## WRITTEN INSTRUCTION
Carry on the forum thread about comparing binary files in C# from the point where it stops.
--- Begin DOCUMENT PASSAGE ---
Compare binary files in C#

Question

I want to compare two binary files. One of them is already stored on the server with a pre-calculated CRC32 in the database from when I stored it originally.

I know that if the CRC is different, then the files are definitely different. However, if the CRC is the same, I don't know that the files are. So, I'm looking for a nice efficient way of comparing the two streams: one from the posted file and one from the file system.

I'm not an expert on streams, but I'm well aware that I could easily shoot myself in the foot here as far as memory usage is concerned.

Mehrdad Afshari · Accepted Answer · 2016-02-18 22:05:49Z

44

static bool FileEquals(string fileName1, string fileName2)
{
    // Check the file size and CRC equality here.. if they are equal...    
    using (var file1 = new FileStream(fileName1, FileMode.Open))
        using (var file2 = new FileStream(fileName2, FileMode.Open))
            return FileStreamEquals(file1, file2);
}

static bool FileStreamEquals(Stream stream1, Stream stream2)
{
    const int bufferSize = 2048;
    byte[] buffer1 = new byte[bufferSize]; //buffer size
    byte[] buffer2 = new byte[bufferSize];
    while (true) {
        int count1 = stream1.Read(buffer1, 0, bufferSize);
        int count2 = stream2.Read(buffer2, 0, bufferSize);

        if (count1 != count2)
            return false;

        if (count1 == 0)
            return true;

        // You might replace the following with an efficient "memcmp"
        if (!buffer1.Take(count1).SequenceEqual(buffer2.Take(count2)))
            return false;
    }
}

edited Feb 18, 2016 at 22:05

answered Jun 9, 2009 at 9:05

Mehrdad Afshari

424k93 gold badges864 silver badges796 bronze badges

Sign up to request clarification or add additional context in comments.
--- End DOCUMENT PASSAGE ---
--- Begin ENTRIES SHOWN ---
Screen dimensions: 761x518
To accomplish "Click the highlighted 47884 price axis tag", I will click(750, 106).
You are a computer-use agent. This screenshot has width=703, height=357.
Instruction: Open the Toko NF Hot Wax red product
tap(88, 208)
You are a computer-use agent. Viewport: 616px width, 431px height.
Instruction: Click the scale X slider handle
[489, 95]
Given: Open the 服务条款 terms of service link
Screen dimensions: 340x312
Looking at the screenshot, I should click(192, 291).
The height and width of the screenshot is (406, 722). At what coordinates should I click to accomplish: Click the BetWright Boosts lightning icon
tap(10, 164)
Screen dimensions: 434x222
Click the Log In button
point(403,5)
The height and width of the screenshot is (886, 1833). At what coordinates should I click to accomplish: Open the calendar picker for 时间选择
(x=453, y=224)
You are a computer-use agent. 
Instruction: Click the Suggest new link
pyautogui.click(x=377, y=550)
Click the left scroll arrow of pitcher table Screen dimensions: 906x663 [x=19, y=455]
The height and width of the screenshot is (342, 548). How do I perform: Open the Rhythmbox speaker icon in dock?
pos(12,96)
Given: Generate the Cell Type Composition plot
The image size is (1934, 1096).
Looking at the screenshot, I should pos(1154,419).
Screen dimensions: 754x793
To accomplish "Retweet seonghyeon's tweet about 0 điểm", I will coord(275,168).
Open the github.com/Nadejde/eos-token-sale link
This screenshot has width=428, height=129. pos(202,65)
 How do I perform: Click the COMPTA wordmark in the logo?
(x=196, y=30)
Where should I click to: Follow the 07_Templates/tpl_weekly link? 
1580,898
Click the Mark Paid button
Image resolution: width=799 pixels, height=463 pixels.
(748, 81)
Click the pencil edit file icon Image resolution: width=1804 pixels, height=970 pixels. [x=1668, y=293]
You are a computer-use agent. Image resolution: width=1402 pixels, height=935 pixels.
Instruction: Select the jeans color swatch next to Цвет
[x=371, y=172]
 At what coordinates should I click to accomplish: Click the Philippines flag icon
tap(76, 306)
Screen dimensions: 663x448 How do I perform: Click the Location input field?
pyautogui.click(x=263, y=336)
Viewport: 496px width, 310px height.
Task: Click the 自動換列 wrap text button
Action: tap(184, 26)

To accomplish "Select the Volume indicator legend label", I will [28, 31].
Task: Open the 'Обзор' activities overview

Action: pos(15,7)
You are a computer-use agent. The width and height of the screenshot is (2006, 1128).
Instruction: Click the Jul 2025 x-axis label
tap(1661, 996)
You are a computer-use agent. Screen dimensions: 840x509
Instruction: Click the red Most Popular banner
--- End ENTRIES SHOWN ---
## WRITTEN RESPONSE
12 Comments

Karata Over a year ago

Require conunt1 == count2 could be inaccurate, as Stream.Read is free to return a block that has a length less than requested byte count. see msdn.microsoft.com/en-us/library/vstudio/…

Ozgur Ozturk Over a year ago

Thanks for the solution Mehrdad. Do you need the Take calls? I tried only if (!buffer1.SequenceEqual(buffer2)) and it seems to work.

Mehrdad Afshari Over a year ago

@Ozgur it works but it is less efficient and not very principled IMO.

Palec Over a year ago

The docs say it may be a problem even for FileStream. Do you mean it is usually not a problem? Or are the docs misleading?

Peter - Reinstate Monica Over a year ago

@Karata is absolutely right, and this faulty code should not stand uncorrected (somebody may use it on a piece of software I use later). At the very least FileStreamEquals should take two properly typed FileStream arguments; a weak case can probably be made that usually a Read request for n bytes from a file indeed reads n bytes if nothing went wrong. But would you bet your life (or your company) on every contingency? What about network mapped drives? Named pipes?

|

Lars · Accepted Answer · 2010-04-14 14:44:35Z

23

I sped up the "memcmp" by using a Int64 compare in a loop over the read stream chunks. This reduced time to about 1/4.

    private static bool StreamsContentsAreEqual(Stream stream1, Stream stream2)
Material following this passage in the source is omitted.